In 1895, he was arrested, placed in prison and the next three years exiled to Siberia. In 1917, he led the Bolshevik Revolution. And you can hear his words of confrontation and bitterness as he raised his clenched fist, saying, “Workers of the world arise, you have nothing to lose but your chains.” And he took from Karl Marx, “Religion is the opiate of the people.” He died the twenty-first of January in 1924, in Gorky, near Moscow.
When Lenin died—and it was a shock to the whole communist world—when Lenin died, the Supreme Soviet, the highest council in Russia, issued this report. I quote: the Supreme Soviet said upon the death of Lenin, “No man ever wrought as Lenin. He was the greatest leader among men. He was the greatest teacher of all time. He was the author of a new social order. He was the founder of a new humanity. He was the savior of the world.”
But unknown to the Supreme Soviet, they spelled out their doom and ultimate judgment in the tense of the word that they used. He “was” the greatest teacher of all time, but look at him—he is dead. He “was” the founder of a new humanity, but look at him–he’s dead. Look at him. He “was” the author of a new social order, but look at him—he is dead! They defeated their ultimate communist crusade in the tense of the word that they used.
Have you been to the holy city of Jerusalem? And have you been to the Garden Tomb? Have you? You won’t see the body of Jesus in that grave. “He is not here,” said the angel, “He has risen from the dead!” [Matthew 28:6-7]. And with what triumph does the Christian announce to the world, “My Savior lives!” “He lives, He lives! Salvation to impart.” Glory, glory, glory! Jesus is alive [Revelation 1:18].

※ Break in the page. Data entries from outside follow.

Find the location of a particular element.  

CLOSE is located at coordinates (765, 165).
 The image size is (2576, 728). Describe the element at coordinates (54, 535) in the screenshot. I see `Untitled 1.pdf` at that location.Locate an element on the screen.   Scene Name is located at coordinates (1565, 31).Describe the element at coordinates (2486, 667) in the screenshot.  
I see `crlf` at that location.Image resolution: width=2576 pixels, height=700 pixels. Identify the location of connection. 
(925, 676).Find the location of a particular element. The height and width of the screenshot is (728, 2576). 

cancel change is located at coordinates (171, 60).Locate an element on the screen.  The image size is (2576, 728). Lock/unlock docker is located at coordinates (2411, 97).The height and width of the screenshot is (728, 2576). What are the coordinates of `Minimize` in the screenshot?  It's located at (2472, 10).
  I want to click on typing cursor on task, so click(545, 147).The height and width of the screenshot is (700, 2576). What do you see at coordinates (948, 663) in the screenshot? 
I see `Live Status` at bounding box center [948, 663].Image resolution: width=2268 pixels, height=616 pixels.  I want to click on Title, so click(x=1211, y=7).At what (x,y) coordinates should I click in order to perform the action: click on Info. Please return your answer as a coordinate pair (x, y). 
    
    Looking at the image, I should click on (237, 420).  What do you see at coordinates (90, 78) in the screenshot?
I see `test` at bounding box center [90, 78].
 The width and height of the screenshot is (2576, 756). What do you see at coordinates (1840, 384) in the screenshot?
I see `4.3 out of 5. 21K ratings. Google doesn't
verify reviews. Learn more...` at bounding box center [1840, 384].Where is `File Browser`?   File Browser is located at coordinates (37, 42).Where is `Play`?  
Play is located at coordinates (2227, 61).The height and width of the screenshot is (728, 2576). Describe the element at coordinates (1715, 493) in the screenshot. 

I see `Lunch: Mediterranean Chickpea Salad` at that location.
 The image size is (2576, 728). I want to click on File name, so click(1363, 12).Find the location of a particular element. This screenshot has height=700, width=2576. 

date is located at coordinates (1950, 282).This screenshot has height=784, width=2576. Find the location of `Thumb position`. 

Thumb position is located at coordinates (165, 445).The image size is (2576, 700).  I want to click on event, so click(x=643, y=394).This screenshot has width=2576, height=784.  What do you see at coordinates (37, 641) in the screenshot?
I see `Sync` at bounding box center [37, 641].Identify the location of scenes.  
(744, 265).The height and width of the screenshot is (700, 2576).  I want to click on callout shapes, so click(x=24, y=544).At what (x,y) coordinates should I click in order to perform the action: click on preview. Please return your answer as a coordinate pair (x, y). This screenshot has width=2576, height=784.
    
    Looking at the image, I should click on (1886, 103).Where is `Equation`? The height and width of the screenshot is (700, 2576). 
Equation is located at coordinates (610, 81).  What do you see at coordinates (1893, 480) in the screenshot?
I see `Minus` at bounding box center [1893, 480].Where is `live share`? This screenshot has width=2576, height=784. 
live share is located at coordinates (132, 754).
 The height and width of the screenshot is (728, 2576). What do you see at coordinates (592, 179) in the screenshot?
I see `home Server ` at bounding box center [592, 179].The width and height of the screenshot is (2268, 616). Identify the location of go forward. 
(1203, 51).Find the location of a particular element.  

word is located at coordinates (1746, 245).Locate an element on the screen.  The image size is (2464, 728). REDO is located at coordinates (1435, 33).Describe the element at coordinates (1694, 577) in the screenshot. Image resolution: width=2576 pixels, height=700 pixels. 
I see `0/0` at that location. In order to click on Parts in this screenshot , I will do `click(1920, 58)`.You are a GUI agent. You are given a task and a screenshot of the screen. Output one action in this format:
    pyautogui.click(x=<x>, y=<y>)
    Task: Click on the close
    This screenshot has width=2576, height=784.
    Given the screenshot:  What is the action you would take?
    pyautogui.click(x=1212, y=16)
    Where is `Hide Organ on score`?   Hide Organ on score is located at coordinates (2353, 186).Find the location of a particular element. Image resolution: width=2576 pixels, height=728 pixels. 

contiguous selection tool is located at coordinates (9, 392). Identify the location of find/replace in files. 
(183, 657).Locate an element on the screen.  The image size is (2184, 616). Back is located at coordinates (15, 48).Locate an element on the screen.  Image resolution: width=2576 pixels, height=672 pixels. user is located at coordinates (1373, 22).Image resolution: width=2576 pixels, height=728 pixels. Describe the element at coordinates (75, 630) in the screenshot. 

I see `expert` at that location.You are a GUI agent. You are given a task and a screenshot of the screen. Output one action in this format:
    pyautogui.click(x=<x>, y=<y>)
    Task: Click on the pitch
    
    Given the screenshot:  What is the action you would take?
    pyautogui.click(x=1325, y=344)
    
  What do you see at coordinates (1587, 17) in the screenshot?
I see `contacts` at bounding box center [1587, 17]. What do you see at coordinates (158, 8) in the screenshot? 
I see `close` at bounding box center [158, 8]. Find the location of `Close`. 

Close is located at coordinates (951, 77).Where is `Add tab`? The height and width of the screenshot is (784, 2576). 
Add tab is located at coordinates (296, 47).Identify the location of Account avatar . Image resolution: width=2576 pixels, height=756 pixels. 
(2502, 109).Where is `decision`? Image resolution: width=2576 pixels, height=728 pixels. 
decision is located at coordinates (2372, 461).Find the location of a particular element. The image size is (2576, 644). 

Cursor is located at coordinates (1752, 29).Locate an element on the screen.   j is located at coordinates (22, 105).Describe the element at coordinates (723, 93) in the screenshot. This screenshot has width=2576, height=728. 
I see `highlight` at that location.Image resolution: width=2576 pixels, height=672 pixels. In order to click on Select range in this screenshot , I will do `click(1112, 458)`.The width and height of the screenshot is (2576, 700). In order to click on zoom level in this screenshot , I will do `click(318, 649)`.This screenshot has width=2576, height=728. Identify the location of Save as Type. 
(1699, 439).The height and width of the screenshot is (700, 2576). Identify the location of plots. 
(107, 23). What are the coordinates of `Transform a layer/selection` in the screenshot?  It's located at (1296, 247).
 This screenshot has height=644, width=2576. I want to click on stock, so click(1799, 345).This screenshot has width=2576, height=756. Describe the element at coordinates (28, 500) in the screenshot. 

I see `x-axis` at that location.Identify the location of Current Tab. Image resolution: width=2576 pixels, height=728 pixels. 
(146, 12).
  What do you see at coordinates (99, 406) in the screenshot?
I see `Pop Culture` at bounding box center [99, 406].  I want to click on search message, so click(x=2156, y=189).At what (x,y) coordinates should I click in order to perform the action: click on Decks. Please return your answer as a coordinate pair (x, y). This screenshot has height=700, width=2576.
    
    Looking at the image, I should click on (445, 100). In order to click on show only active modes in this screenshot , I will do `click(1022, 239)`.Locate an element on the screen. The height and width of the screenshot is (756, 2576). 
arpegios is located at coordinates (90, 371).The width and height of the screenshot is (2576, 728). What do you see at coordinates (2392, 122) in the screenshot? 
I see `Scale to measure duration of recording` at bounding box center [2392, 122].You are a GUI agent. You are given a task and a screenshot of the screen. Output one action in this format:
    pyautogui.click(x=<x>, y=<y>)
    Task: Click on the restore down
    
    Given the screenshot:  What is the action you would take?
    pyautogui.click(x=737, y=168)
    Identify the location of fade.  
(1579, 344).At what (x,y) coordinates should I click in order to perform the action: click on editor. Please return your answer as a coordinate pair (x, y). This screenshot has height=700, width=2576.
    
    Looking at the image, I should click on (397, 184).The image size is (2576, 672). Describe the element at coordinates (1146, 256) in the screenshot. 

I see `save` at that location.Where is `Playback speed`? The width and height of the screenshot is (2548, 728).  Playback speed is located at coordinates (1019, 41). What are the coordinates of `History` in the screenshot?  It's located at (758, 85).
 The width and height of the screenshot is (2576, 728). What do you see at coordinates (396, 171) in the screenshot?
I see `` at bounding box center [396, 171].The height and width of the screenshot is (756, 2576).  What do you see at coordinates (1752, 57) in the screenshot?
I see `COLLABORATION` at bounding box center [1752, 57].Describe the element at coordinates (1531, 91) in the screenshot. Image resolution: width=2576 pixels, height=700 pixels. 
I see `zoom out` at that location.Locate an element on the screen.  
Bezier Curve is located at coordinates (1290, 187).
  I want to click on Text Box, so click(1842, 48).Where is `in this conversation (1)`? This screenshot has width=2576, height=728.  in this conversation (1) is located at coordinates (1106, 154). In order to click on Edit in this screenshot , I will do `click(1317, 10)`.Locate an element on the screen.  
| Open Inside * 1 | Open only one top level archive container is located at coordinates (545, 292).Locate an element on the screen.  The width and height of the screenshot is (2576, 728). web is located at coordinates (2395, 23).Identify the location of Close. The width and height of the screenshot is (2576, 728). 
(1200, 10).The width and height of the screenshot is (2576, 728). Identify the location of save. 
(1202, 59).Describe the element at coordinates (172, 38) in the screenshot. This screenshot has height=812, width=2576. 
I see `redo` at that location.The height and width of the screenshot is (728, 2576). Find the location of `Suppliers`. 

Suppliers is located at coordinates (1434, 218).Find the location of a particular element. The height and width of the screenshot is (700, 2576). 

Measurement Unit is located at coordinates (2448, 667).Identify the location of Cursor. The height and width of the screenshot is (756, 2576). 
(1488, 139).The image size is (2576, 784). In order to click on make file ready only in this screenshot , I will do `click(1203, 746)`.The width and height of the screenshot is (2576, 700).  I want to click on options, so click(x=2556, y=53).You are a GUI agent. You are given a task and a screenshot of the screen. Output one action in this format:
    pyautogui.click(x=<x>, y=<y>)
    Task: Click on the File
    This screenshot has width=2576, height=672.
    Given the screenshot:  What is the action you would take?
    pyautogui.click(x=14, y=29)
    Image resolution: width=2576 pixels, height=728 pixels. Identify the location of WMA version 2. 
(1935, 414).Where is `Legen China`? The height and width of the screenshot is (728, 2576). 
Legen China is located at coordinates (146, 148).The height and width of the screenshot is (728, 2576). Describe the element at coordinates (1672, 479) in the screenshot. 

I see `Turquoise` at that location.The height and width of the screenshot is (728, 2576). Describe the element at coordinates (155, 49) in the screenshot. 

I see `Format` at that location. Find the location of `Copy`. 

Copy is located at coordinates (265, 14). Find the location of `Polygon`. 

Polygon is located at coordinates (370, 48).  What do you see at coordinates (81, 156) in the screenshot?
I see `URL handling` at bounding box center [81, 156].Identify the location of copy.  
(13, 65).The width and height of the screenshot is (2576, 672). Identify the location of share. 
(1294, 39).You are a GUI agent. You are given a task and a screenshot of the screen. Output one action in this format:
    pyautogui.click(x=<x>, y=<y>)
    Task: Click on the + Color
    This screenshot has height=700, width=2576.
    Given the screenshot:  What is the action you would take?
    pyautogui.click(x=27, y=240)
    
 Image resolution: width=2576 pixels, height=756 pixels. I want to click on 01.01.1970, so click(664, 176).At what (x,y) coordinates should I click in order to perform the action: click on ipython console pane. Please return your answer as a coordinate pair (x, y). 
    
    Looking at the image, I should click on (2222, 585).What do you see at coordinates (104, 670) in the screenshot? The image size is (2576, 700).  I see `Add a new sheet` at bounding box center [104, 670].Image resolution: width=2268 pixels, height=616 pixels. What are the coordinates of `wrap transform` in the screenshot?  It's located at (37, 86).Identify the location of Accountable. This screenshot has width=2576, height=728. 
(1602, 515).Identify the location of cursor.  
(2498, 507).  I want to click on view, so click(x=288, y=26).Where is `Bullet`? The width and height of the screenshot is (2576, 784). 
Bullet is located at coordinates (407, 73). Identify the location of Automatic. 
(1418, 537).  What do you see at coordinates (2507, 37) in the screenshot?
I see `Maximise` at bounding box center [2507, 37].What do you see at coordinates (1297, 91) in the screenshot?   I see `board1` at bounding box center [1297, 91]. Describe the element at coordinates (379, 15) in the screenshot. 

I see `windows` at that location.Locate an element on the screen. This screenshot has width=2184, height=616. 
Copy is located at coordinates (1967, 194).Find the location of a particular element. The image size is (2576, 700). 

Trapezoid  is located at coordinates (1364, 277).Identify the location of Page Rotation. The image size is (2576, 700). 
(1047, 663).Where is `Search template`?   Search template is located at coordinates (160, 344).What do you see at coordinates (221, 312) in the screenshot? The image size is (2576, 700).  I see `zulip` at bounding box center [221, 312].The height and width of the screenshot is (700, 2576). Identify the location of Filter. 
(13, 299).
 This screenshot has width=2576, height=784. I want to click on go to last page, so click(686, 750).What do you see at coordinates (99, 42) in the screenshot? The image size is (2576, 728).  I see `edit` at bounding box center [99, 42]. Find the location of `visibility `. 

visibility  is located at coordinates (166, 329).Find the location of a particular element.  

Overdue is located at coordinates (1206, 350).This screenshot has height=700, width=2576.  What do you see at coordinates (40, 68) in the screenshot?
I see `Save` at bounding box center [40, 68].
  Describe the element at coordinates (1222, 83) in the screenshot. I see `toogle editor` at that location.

And as He rules the world in love, and in grace, and in mercy, and in love, and in forgiveness; more and more and more of the earth comes to know Him and bow in His living presence. And someday, “Every knee shall bow . . . and every tongue shall confess that He is Lord, to the glory of God our Father” [Philippians 2:10-11].
He rules the world. He is alive! He is alive. And that is the most marvelous, triumphant avowal that human ear ever heard, and human tongue could ever speak, or voice could ever say: Jesus lives!
Denny, we are going to sing us a hymn. And while we sing it, a family you to come into the fellowship of our dear and precious church—welcome. A somebody you, to give himself in faith to the Lord Jesus, “I take Him as my Savior tonight.” Come. To answer the call of the Lord God in your heart, as God shall speak, make the decision now. And when you stand up, that first step you take will be the most precious and meaningful in your life. On the first note of the first stanza, come. God bless you in the way. Make it the greatest moment of your life, while we stand and while we sing.